E non sto parlando solamente di cibo: l’ironia contagiosa di Bucci si miscela in scioltezza con la sua preparazione in campo enologico shakerandovi in lunapark di calici selezionati alla grande; l’affabilità e il profilo di rango (trascorsi da Alajmo e non solo) di Gianmarco Martinelli (altro profilo fondante in sala) saprà trascinarvi con classe nel mood scapigliato del locale scrutando le vostre esigenze manco fosse un’analista da 200 euro l’ora. L’accessibilità e l’attitudine con cui è studiata l’offerta, infine, vi stamperà un sorrisone in viso appena acciuffato il menu. Il mio consiglio? Radunate un gruppetto di amici e – secondo appetiti comuni – ordinate tutto. C’è da godere di brutto in un girotondo compartir-style, ove la mente è finalmente libera dal vivisezionare ogni portata, perché l’approccio di Vecchia punta coscientemente a sfere molto più interessanti.

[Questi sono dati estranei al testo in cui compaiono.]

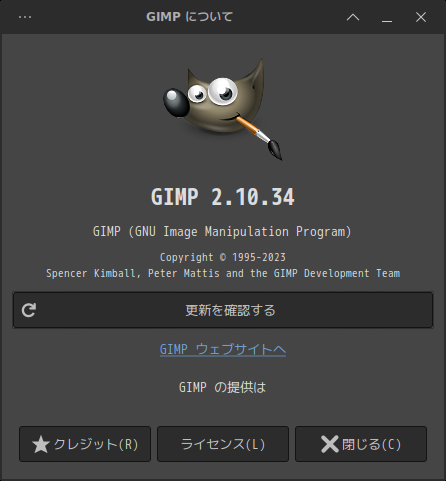Click the star icon on credits button
Image resolution: width=446 pixels, height=481 pixels.
[41, 444]
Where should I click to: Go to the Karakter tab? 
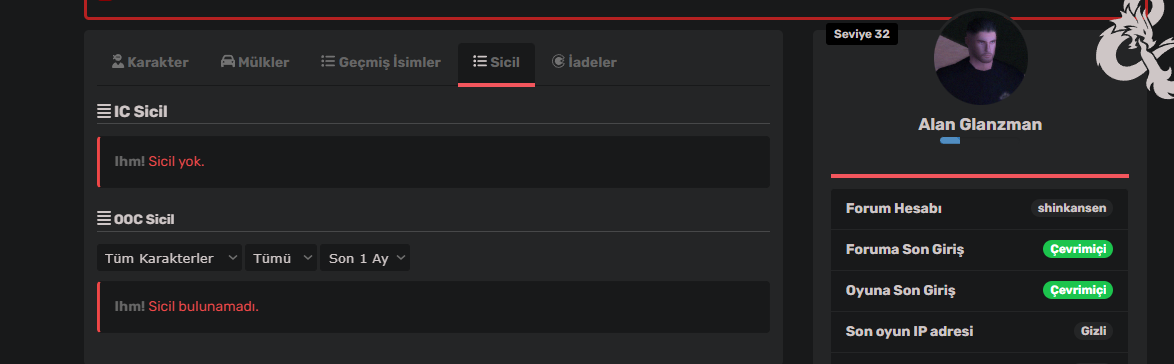(150, 62)
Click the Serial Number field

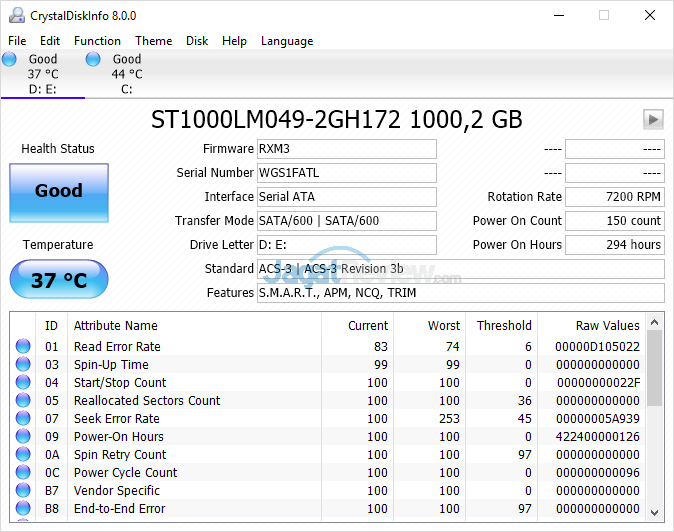346,173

“Ho abbassato volutamente qualsiasi tono respingente nella costruzione delle ricette – spiega – voglio far star bene la gente. Massimo 3/4 ingredienti nel piatto, dettati dal mercato, dal periodo e dai miei fornitori con l’obiettivo di non scartare nulla. Si tratti di vegetali, carne, pesce o altro non cambia. Quando mi arrivano animali interi, tutti i tagli consumabili rimangono in menu elaborati in più varianti sino a esaurimento scorte. Idem per qualsiasi altro prodotto. La rotazione della carta è molto rapida certo. Fondata sull’istinto, su come interpreto la materia prima al momento e sui mezzi che abbiamo a disposizione qui, ma lo spirito portante è proprio di non rimanere incatenati a una perfezione fittizia o idealizzata, bensì di inseguire un processo realmente sostenibile e di trasmettere il piacere spensierato nel vivere il locale nella sua interezza”.
A brilliant place for daily use
Sarò vittima del nome che ci lega, ma la centralità di questo suo pensiero si allinea perfettamente con quel che cerco in questo prototipo di ristoro. E, giusto per avvalorare la causa, sottolineo che Lorenzo e la sua brigata operano in una micro-cucina su scala Mighty Max (citazione NERD): nel darvi un prospetto simpatico, pensate che le pentole per bollire l’acqua della pasta vengono locate sulle planc al fine di ottimizzare gli spazi. La strumentazione tecnica quindi – per forza di cose – risulta sottodimensionata in paragone a quelle canoniche. Eppure, Ahimè macina coperti con disinvoltura impressionante.
Sarà che tutto ciò su cui Vecchia poggia i polpastrelli pare saltato fuori da una struttura culinaria decisamente più ricca di risorse. L’esempio del suo favoloso pane e della sua miracolosa focaccia al formaggio è più che mai calzante: impasta, lievita e inforna tutti i santi giorni in un contenitore che manderebbe ai pazzi chiunque si cimenti un minimo con l’arte bianca. Quando assaggi le sue creazioni farinacee però rimani a bocca aperta. Assuefatto, azzarderei, se spalmi anche il suo burro montato al ginepro sulle strutture peccaminose di quella crosta/mollica recapitata all’esordio del pasto. Seguono i salumi fatti in casa con i maiali di Federico Orsi (altro socio del gruppo): lardo, pancetta e salame da sturbo. E se per caso fortuito, come il nostro, nei mesi correnti Lorenzo ha maneggiato parecchie oche nelle retrovie, può cascare in mezzo a quel tagliere anche un prosciutto del nobile pennuto stagionato a puntino.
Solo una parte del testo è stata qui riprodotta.